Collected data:
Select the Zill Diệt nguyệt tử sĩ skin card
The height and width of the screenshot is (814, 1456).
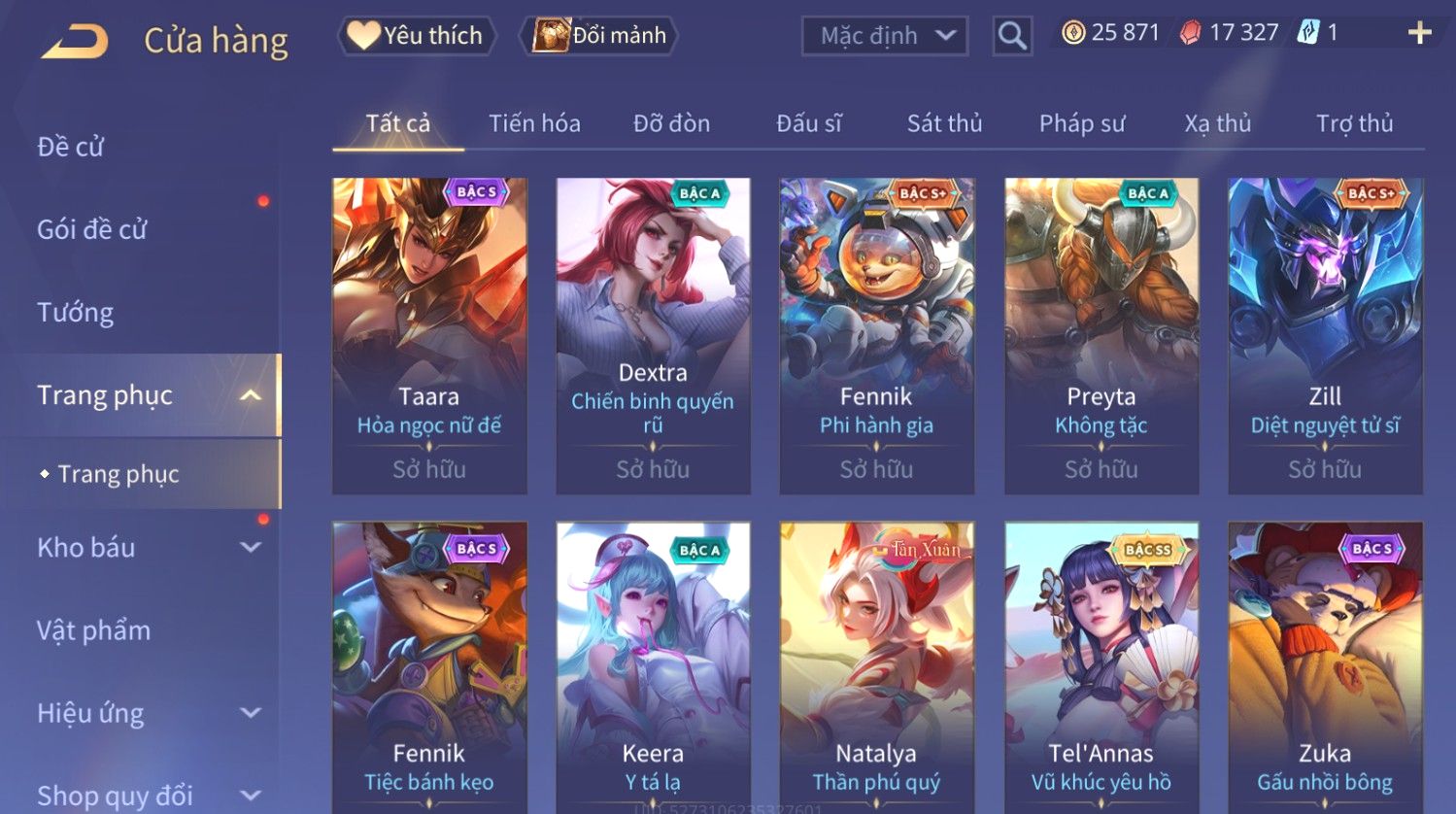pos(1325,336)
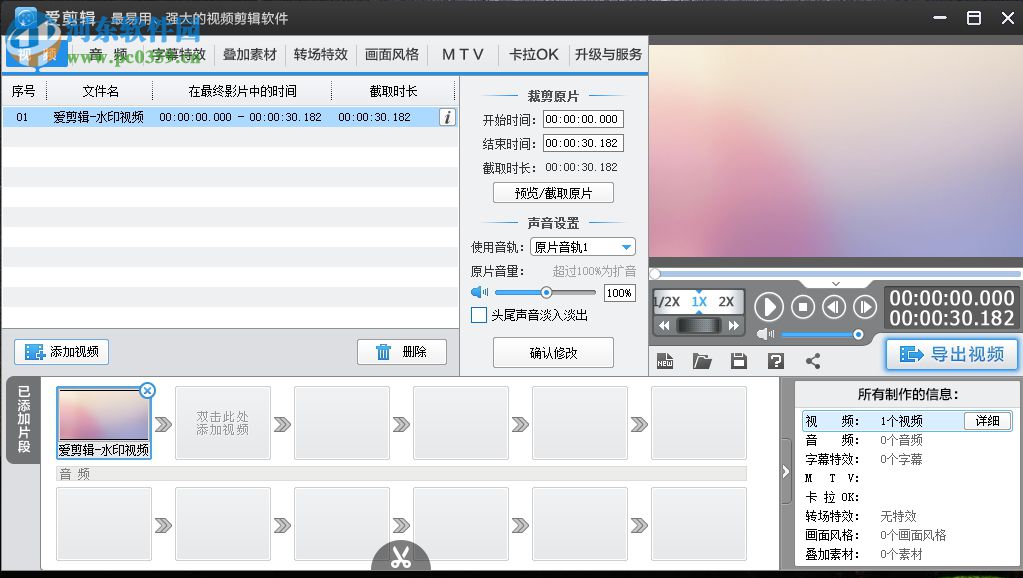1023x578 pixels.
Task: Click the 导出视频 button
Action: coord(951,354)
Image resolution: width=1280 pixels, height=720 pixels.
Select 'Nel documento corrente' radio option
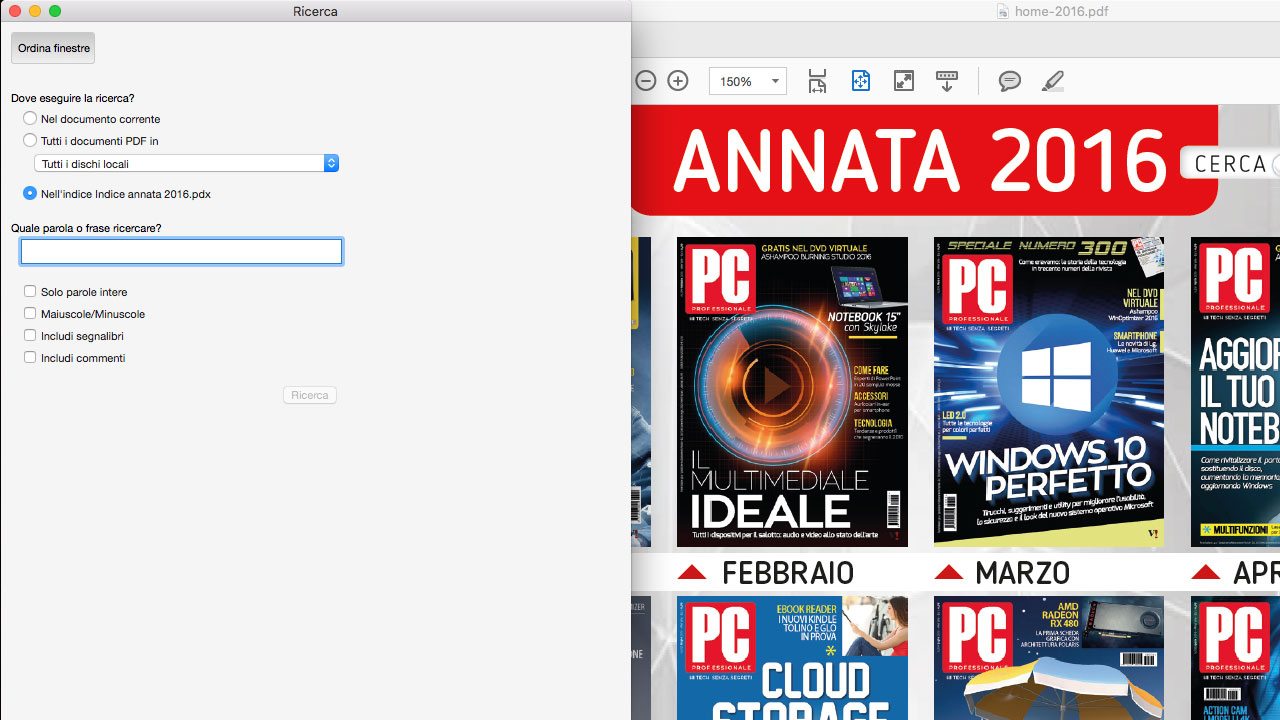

WORK INSTRUCTIONS: Copy every line in the entries above that has the string "Select" in it.

EXERCISE RESULT:
Select the Zill Diệt nguyệt tử sĩ skin card
Select 'Nel documento corrente' radio option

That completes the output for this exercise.